This effectively means that there's always a data-dependency between the current iteration and the one preceding it. In particular, this is an instance of a  **loop-carried dependence**: *statements in an iteration of a loop depend on statements in another iteration of the loop*. The presence of this dependence makes it hard to parallelize the algorithm itself: we cannot use the loop-unrolling technique. 

### Our Solution

The approach we resorted to, was to split the text into N parts (or N "sub-texts"), where N is the number of slave processes, and to assign a 'sub-text' to each slave process. 

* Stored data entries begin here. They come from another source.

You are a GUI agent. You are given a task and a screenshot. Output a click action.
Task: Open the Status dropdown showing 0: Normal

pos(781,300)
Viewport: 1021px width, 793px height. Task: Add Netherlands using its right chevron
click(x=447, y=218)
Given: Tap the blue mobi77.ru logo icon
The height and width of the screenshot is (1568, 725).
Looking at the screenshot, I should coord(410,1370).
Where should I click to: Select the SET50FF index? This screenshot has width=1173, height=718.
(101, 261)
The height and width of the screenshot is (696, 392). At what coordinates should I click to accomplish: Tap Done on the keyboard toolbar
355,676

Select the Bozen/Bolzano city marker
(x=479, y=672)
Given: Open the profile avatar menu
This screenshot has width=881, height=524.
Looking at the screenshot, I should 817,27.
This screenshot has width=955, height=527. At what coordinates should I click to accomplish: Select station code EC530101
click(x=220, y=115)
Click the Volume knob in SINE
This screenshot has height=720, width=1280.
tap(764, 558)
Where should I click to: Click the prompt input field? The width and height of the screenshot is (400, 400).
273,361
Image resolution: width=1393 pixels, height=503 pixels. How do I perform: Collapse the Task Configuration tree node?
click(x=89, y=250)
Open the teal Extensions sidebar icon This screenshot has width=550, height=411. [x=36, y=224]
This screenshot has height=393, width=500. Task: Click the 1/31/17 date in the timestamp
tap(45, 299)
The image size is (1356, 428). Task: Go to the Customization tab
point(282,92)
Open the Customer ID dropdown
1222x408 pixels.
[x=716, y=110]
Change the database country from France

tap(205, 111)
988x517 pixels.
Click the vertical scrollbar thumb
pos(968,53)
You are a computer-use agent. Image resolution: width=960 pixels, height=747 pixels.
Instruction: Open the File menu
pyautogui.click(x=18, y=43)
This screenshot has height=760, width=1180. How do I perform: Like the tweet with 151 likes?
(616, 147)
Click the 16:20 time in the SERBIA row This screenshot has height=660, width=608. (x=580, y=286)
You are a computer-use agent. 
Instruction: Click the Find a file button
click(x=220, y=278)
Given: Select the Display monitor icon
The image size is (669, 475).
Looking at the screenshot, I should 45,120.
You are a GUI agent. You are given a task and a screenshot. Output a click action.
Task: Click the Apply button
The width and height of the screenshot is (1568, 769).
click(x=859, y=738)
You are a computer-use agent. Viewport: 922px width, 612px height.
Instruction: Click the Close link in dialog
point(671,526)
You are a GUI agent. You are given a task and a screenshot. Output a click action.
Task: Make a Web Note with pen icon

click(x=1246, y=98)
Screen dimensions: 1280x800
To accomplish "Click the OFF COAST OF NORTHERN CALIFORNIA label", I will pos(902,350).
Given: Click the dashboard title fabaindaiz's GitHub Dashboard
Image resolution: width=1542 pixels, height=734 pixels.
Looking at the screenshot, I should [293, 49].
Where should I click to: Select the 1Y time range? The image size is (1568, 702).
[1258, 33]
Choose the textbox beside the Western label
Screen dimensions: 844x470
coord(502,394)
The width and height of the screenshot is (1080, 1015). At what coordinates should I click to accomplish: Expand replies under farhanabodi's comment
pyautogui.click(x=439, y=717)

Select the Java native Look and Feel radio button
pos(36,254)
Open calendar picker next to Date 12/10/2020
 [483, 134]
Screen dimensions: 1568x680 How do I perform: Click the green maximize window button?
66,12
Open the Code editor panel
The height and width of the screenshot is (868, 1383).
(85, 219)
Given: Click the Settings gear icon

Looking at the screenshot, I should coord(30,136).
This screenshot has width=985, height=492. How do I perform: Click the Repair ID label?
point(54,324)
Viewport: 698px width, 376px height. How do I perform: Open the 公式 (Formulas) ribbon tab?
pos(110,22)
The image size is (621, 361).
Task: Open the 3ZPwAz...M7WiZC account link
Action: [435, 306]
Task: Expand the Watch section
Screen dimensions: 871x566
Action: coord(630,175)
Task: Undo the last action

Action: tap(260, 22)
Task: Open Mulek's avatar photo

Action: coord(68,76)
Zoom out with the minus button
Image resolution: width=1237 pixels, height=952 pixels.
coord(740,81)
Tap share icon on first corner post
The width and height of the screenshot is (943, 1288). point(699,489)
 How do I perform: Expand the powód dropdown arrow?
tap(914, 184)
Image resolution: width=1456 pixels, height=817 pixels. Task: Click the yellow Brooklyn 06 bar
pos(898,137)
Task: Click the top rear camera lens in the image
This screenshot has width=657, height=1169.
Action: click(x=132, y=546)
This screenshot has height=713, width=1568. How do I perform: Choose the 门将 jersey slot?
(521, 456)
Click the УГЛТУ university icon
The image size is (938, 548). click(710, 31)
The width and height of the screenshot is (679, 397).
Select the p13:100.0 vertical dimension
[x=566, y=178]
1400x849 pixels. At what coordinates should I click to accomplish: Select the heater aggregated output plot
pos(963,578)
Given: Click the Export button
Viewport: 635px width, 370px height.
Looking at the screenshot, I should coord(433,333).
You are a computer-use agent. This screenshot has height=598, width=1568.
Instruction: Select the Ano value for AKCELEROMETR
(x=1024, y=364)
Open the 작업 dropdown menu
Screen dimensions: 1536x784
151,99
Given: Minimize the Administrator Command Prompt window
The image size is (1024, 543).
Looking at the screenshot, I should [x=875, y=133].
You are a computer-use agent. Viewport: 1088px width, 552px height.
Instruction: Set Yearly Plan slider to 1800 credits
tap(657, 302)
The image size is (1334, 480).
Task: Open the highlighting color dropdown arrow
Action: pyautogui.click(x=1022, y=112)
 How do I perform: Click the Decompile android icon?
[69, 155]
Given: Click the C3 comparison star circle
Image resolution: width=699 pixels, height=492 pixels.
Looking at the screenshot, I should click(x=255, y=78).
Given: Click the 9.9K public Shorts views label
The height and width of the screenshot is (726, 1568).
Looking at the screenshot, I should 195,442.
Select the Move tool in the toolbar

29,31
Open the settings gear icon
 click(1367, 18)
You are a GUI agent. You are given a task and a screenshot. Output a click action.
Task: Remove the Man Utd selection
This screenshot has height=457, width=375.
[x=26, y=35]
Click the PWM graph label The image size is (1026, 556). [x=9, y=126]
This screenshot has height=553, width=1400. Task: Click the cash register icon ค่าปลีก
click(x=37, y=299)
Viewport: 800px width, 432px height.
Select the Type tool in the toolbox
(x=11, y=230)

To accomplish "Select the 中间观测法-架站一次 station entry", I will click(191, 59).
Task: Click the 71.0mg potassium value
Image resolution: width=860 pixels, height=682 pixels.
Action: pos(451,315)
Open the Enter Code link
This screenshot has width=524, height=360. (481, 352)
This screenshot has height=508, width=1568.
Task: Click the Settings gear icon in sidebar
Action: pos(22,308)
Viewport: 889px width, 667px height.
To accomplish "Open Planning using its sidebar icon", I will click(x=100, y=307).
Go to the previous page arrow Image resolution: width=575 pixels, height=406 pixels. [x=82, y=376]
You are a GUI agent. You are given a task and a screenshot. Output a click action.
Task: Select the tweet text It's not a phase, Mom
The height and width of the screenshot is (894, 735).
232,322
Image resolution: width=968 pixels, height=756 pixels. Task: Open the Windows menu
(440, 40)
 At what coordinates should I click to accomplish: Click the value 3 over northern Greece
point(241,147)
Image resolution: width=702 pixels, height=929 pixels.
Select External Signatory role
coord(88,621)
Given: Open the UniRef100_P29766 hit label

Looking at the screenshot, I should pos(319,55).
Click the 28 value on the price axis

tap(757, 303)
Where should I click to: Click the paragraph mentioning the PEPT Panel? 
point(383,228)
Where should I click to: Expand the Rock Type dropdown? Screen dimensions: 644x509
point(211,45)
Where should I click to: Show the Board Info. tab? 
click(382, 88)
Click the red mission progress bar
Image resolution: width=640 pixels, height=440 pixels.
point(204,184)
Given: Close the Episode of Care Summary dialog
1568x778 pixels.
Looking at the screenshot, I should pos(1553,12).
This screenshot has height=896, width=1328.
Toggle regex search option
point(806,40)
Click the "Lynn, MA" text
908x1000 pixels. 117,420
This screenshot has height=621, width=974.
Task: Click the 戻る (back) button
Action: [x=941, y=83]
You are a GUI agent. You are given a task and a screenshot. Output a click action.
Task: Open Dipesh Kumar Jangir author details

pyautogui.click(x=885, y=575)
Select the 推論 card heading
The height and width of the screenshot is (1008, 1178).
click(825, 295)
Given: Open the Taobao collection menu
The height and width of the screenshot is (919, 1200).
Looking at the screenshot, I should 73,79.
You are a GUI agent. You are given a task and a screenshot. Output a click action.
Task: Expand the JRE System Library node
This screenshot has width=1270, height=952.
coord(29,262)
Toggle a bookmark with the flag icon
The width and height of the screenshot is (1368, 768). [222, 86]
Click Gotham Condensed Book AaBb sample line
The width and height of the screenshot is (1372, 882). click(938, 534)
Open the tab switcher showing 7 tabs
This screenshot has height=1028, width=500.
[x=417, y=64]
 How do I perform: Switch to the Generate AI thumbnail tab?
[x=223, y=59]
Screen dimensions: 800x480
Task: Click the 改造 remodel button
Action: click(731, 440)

#### Role of the Master Process

The master process starts out by reading the full text and the pattern to be searched in it. It splits the text into N parts of equal length, and sends each part to a slave, togheter with the pattern, which is the same for everyone. 

Then the master waits for each slave process to return its result, ie: the number of occurences found in a slave's sub-text. 

#### Role of the Slave Processes

A slave probes the size of the incoming message, using MPI_Probe and MPI_Get_count. It then allocates enough space in memory to store its assigned sub-text and the pattern to be searched for. 

The message from the master is a single string that includes both the sub-text and the pattern, separated by a designated char (that obviously can't appear in the text). 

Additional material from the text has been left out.